* PERSYARATAN
**a.** Menurut teks tentang Tragedi Bintaro, pukul berapa KA 225 mulai melaju dari Stasiun Rangkasbitung?
**b.** Dalam teks tentang Tragedi Bintaro, mengapa KA 225 boleh berangkat setelah petugas memberi tanda Semboyan 46?

* TEKS HASIL EKSTRAKSI
________________________________________

Sukses

Tragedi Bintaro, 156 Nyawa Melayang di Rel Kereta 31 Tahun Lalu

Senin 156 penumpang tewas dan ratusan lainnya luka-luka dalam kecelakan kereta api pada Senin pagi itu.

Liputan6.com, Jakarta Slamet Suradio masih ingat peristiwa mengerikan itu. Pagi itu, Senin 19 Oktober 1987, dia beraktivitas seperti biasa sebagai masinis Kereta api KA 225 jurusan Rangkasbitung-Tanah Abang. Saat langit masih gelap, kereta yang dikemudikannya sudah tiba di Stasiun Rangkasbitung.

Pemandangan masih seperti hari-hari sebelumnya. Satu per satu penumpang masuk ke gerbong kelas ekonomi. Mereka saling berebut. Bahkan, Ada juga penumpang yang memilih naik ke atap dan dekat lokomotif. Tak lama, peluit ditiup. Petugas memberi tanda Semboyan 46. Artinya kereta diberi izin berjalan. Tepat pukul 5.05 pagi, kereta melaju.

Perjalanan Slamet membawa para penumpang cukup panjang. Sudah 14 stasiun dilewati hingga tiba di Stasiun Sudimara sekitar pukul 6.50 WIB. KA 225 berhenti dan sebagian penumpang bergantian turun dan naik. Lima menit kereta berhentin setelah itu melanjutkan perjalanan menuju Stasiun Tanah Abang sebagai pemberhentian terakhir.

________________________________________

* DATA TEREKAM
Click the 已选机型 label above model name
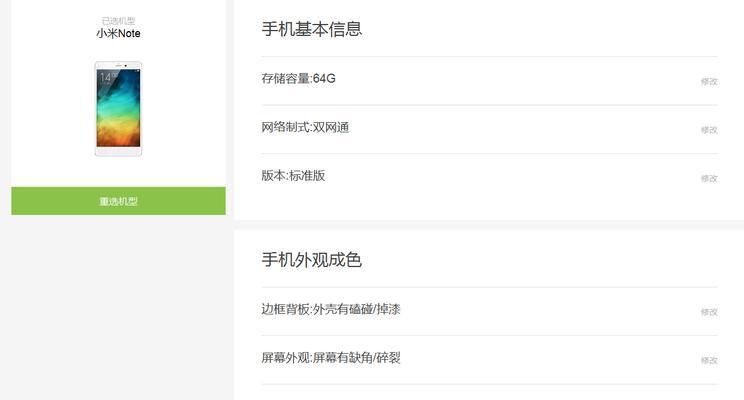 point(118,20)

________________________________________

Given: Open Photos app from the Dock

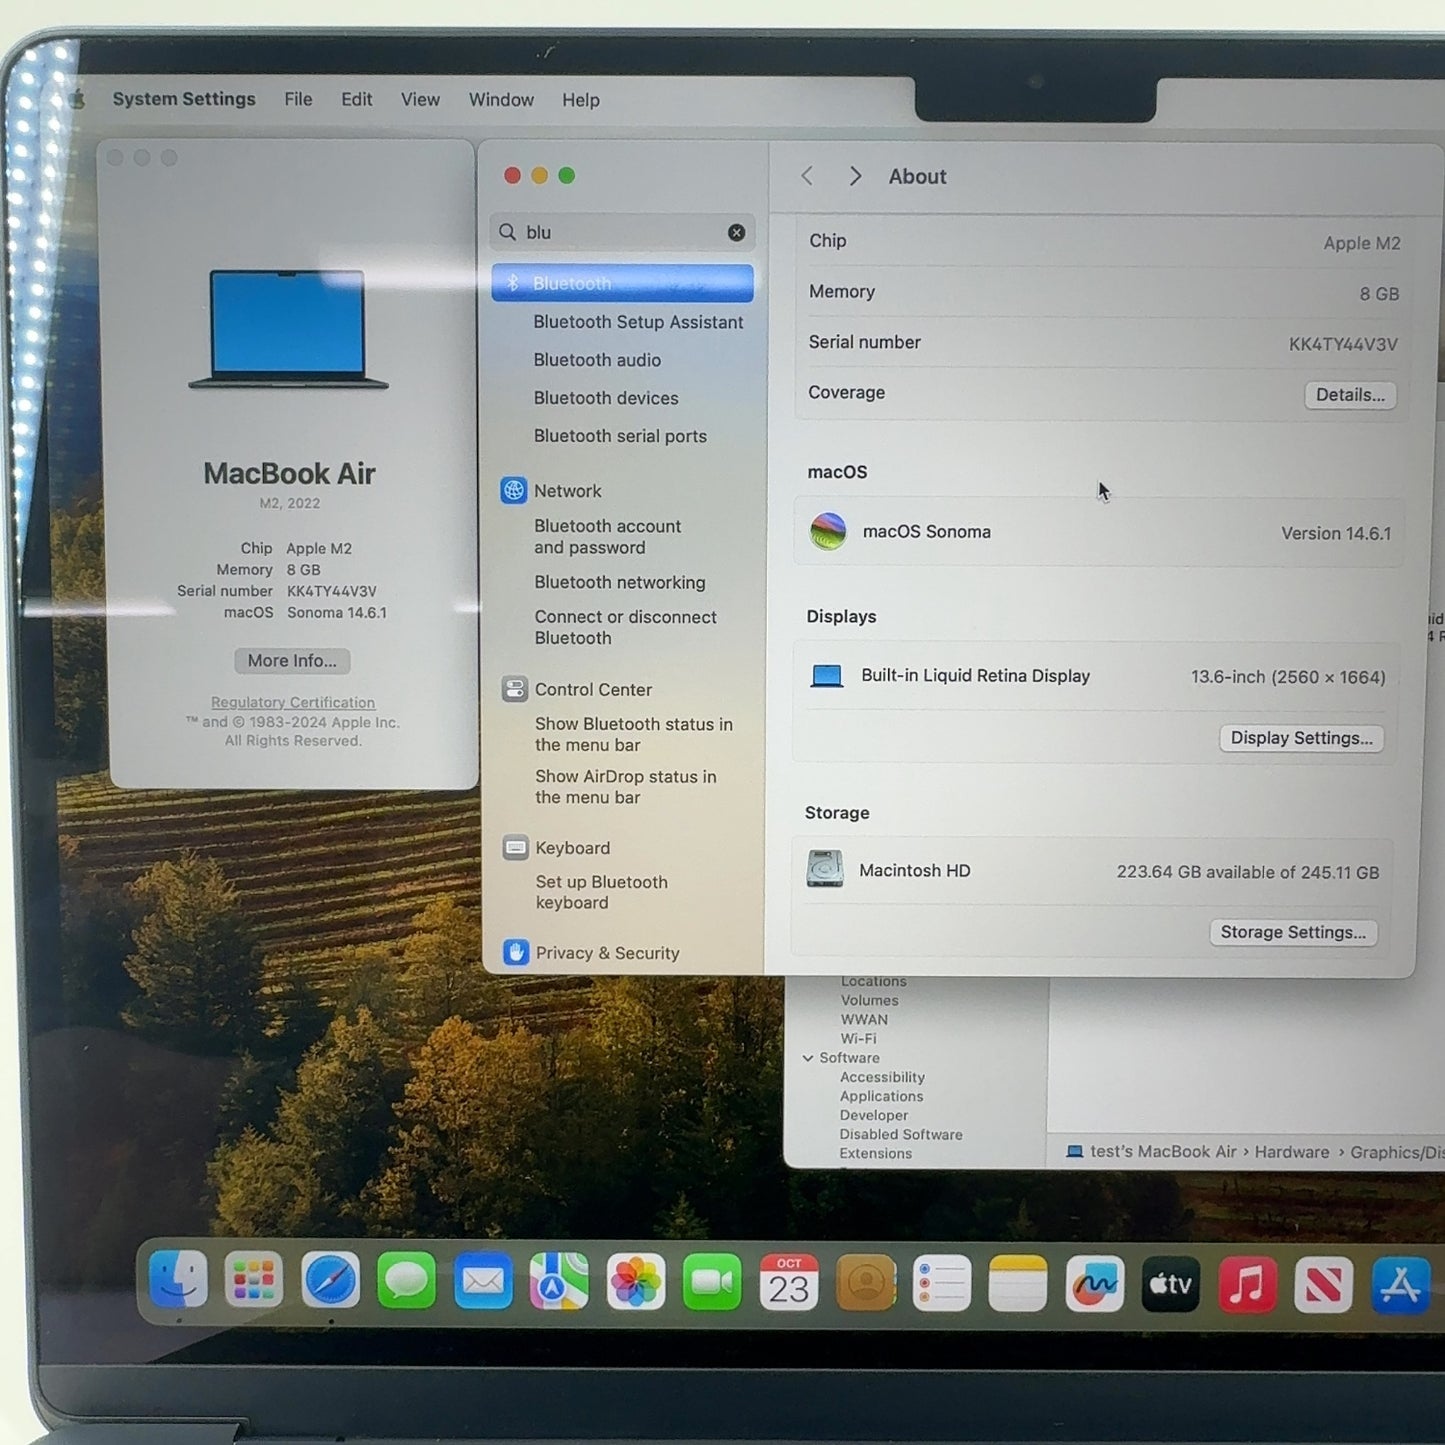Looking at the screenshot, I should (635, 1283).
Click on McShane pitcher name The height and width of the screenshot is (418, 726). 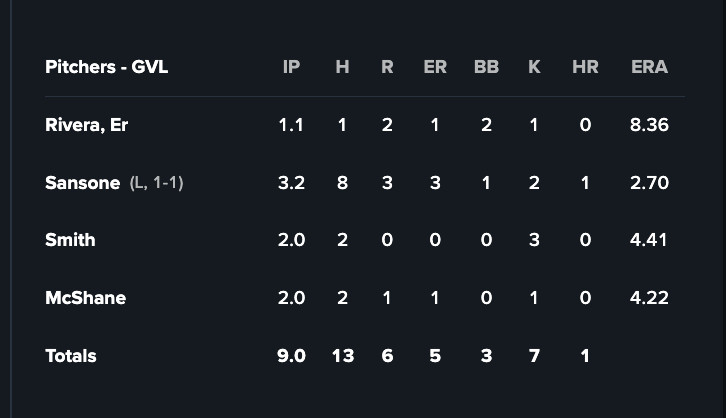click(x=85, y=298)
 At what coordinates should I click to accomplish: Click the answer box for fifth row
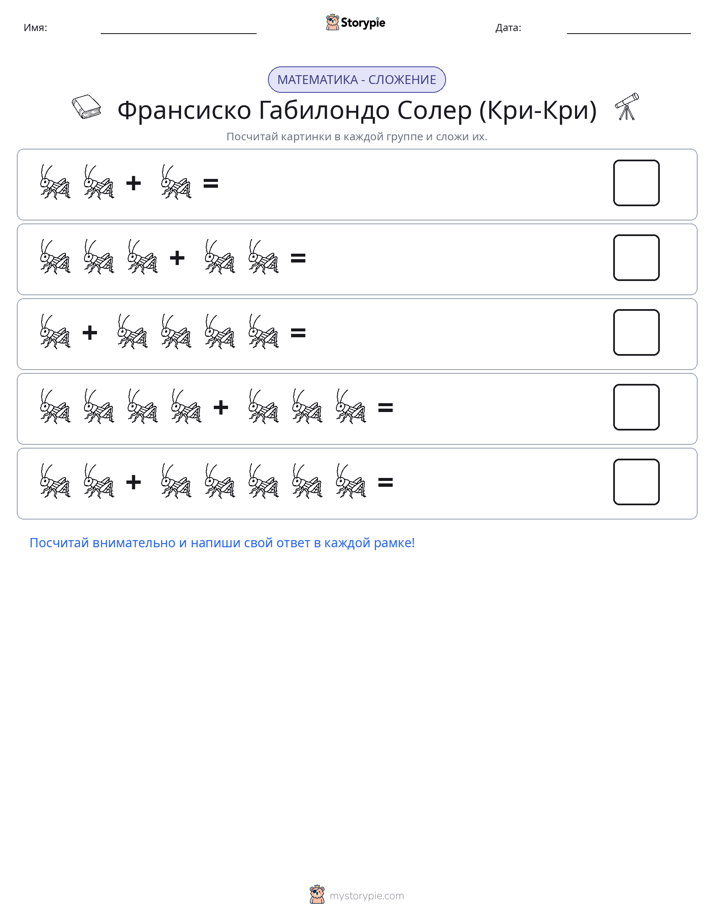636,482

________________________________________

* JAWABAN BENAR
**a.** Tepat pukul 5.05 pagi.

**b.** Semboyan 46 berarti kereta diberi izin berjalan. Karena itu, setelah peluit ditiup dan tanda tersebut diberikan, KA 225 melaju tepat pukul 5.05 pagi.